Lima warga Natuna ke Istana Negara. Sumber foto: https://khastari.dpk.kepriprov.go.id/koleksi/7G186

Pada 11 April 1955, sebuah tragedi udara mengguncang kawasan Asia. Pesawat Kashmir Princess, milik Air India yang disewa pemerintah Tiongkok, terbakar di udara akibat bom dan jatuh di perairan Bunguran Barat, Natuna. Pesawat itu membawa delegasi Tiongkok dan wartawan asing yang hendak menghadiri Konferensi Asia-Afrika di Bandung. Dari 19 orang di dalamnya, hanya tiga yang berhasil selamat setelah berenang berjam-jam hingga mencapai sebuah pulau tak berpenghuni.

Di tengah peristiwa tragis itu, lima warga asal Sedanau, Natuna, tampil sebagai penyelamat. Mereka adalah Wan Saban, Said Hamzah, Wan Muchtasar, Tajun, dan M. Musa. Berkat keberanian dan keikhlasan mereka menolong para korban, nama Natuna seketika menjadi sorotan dunia. Kisah kemanusiaan ini bahkan menarik perhatian Presiden Soekarno yang kemudian mengundang kelimanya sebagai tamu kehormatan ke Istana Negara.

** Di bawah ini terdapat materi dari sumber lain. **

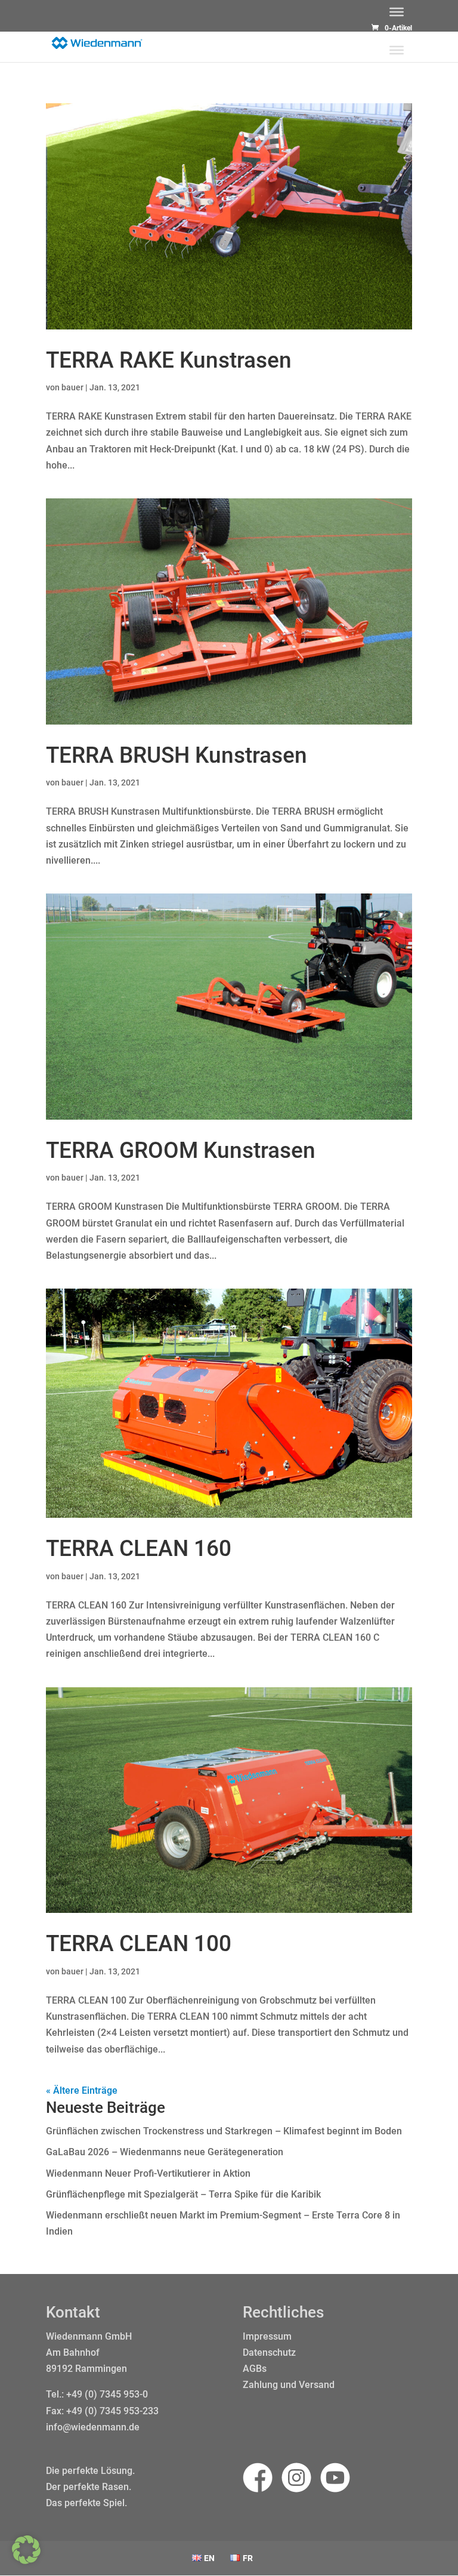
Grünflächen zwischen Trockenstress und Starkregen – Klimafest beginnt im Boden (224, 2131)
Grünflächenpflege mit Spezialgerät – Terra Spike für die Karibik (183, 2194)
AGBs (255, 2368)
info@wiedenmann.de (93, 2427)
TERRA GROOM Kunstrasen (180, 1150)
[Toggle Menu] (396, 12)
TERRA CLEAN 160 (138, 1548)
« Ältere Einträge (81, 2090)
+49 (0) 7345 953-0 (107, 2394)
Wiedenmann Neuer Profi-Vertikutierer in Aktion (148, 2173)
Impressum (267, 2336)
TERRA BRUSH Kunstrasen (176, 755)
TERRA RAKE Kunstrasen (169, 360)
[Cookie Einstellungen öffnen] (26, 2560)
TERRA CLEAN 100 (138, 1943)
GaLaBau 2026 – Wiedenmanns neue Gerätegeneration (164, 2152)
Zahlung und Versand (289, 2384)
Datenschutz (269, 2352)
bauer (72, 387)
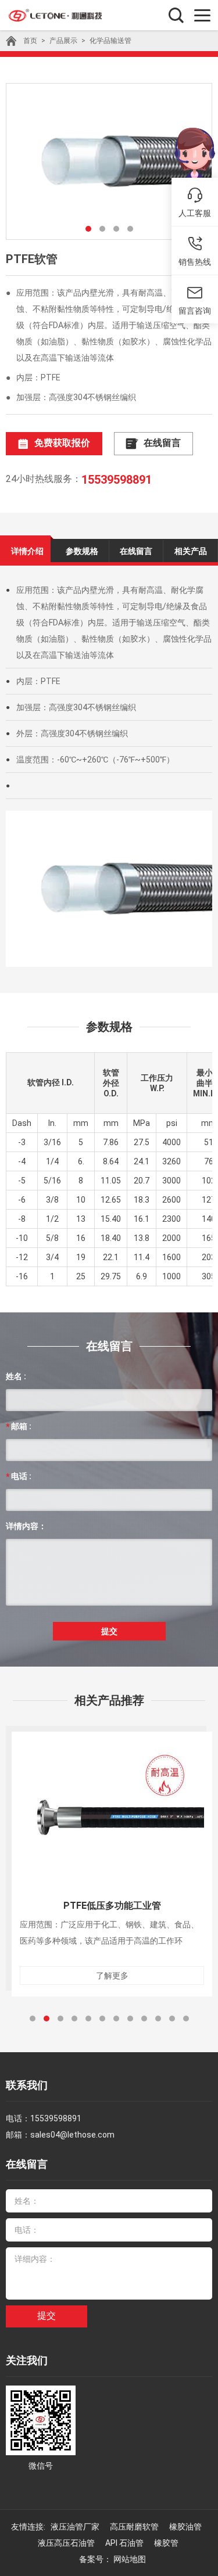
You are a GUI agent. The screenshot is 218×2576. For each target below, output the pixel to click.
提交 (109, 1631)
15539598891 (116, 480)
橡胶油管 (186, 2526)
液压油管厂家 (76, 2526)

Momen bersejarah itu terabadikan dalam sebuah foto, saat lima warga Natuna berpose bersama Bung Karno dan sekretaris presiden. Undangan ke istana negara bukan sekadar penghargaan, melainkan juga pengakuan atas peran penting masyarakat perbatasan dalam peristiwa internasional yang berkaitan dengan KAA—konferensi yang menjadi tonggak solidaritas bangsa-bangsa Asia-Afrika.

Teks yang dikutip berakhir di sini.